ECLI:NL:RVS:2007:BA5487
Raad van State
- Eerste aanleg - enkelvoudig
- J.M. Boll
- M.J. van der Zijpp
- Rechtspraak.nl
Hogere grenswaarden geluidbelasting voor nieuw te bouwen woningen in Delft
In deze zaak heeft de Raad van State op 23 mei 2007 uitspraak gedaan over een besluit van het college van gedeputeerde staten van Zuid-Holland, waarbij hogere grenswaarden voor geluidbelasting zijn vastgesteld voor 757 nieuw te bouwen woningen in de zone van de Coenderstraat, Emplacementsweg, Papsouwselaan en Westlandseweg te Delft. Het besluit, genomen op 15 februari 2006, was gebaseerd op artikel 83 van de Wet geluidhinder. Appellanten hebben bezwaar gemaakt tegen dit besluit, maar dit bezwaar werd door verweerder op 16 augustus 2006 niet-ontvankelijk verklaard. De appellanten hebben hiertegen beroep ingesteld bij de Raad van State, die de zaak op 10 mei 2007 ter zitting heeft behandeld.
De Raad van State overwoog dat, ingevolge artikel 20.1 van de Wet milieubeheer en artikel 1:2 van de Algemene wet bestuursrecht, alleen belanghebbenden bezwaar kunnen maken tegen een besluit. In dit geval was er voor de woningen van appellanten geen hogere grenswaarde vastgesteld, waardoor hun belang niet rechtstreeks bij het besluit betrokken was. De Raad concludeerde dat verweerder terecht had vastgesteld dat appellanten geen belanghebbenden waren en dat hun bezwaar niet-ontvankelijk was.
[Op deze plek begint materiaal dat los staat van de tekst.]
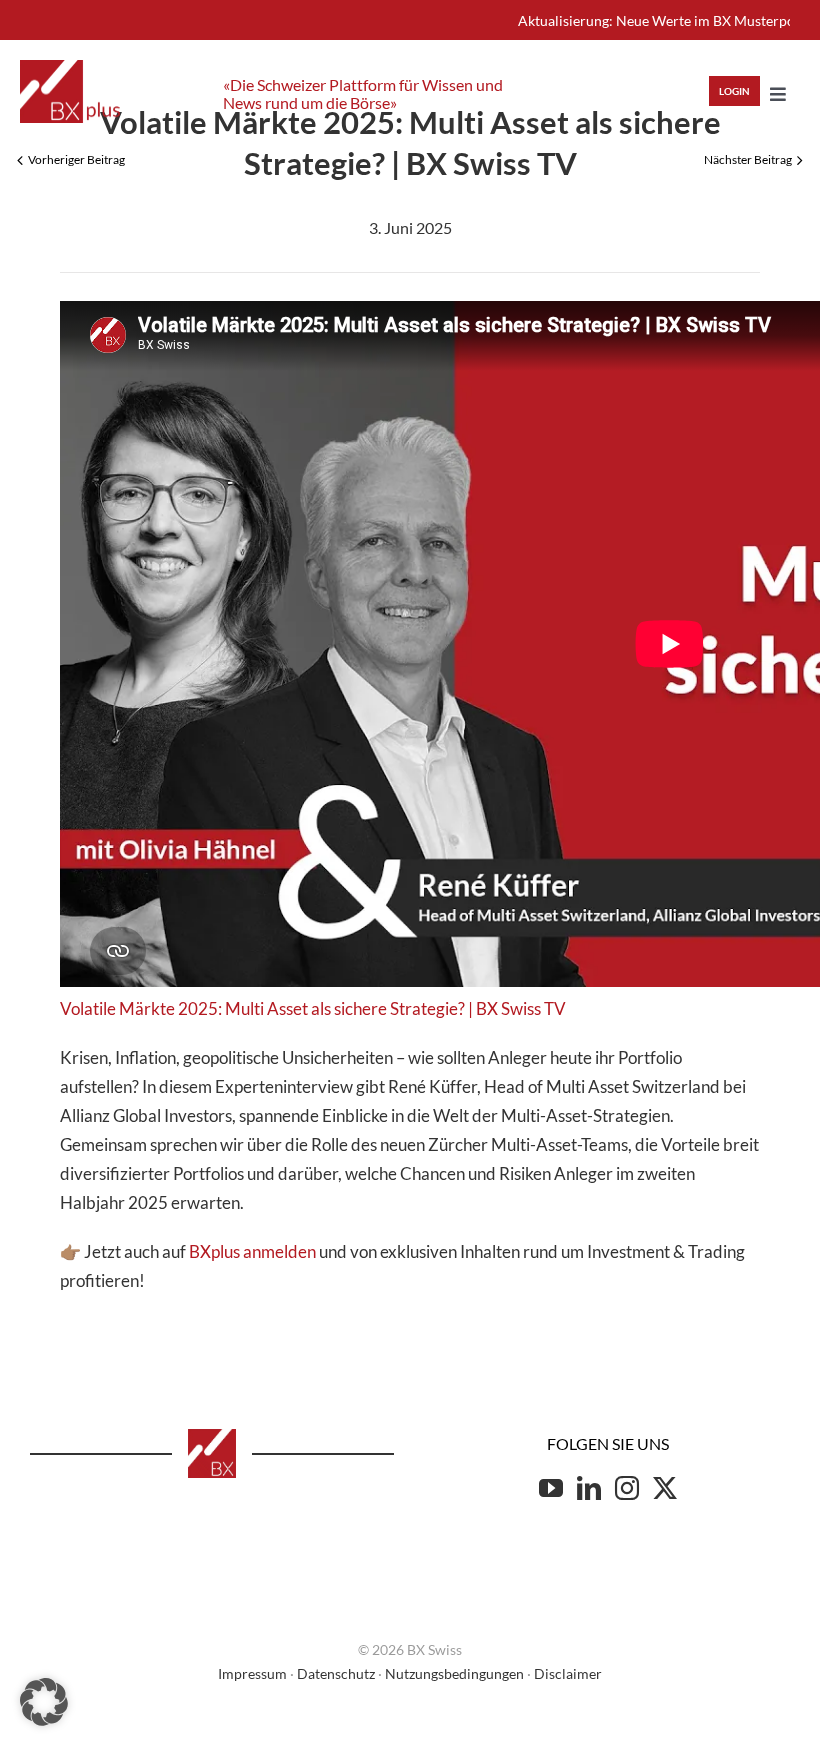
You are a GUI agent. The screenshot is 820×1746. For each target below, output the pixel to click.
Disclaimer (568, 1673)
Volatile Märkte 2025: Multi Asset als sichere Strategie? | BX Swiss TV (313, 1008)
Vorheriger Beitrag (76, 159)
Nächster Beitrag (748, 159)
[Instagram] (627, 1488)
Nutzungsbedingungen (454, 1673)
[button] (44, 1702)
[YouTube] (551, 1488)
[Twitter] (665, 1488)
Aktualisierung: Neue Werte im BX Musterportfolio (636, 20)
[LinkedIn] (589, 1488)
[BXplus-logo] (70, 68)
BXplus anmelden (252, 1251)
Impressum (252, 1673)
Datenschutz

Het beroep van appellanten werd ongegrond verklaard, en er werd geen aanleiding gezien voor een proceskostenveroordeling.
De uitspraak benadrukt het belang van de definitie van belanghebbenden in bestuursrechtelijke procedures en de voorwaarden waaronder bezwaar kan worden gemaakt tegen besluiten die gevolgen hebben voor de geluidbelasting in een bepaalde regio.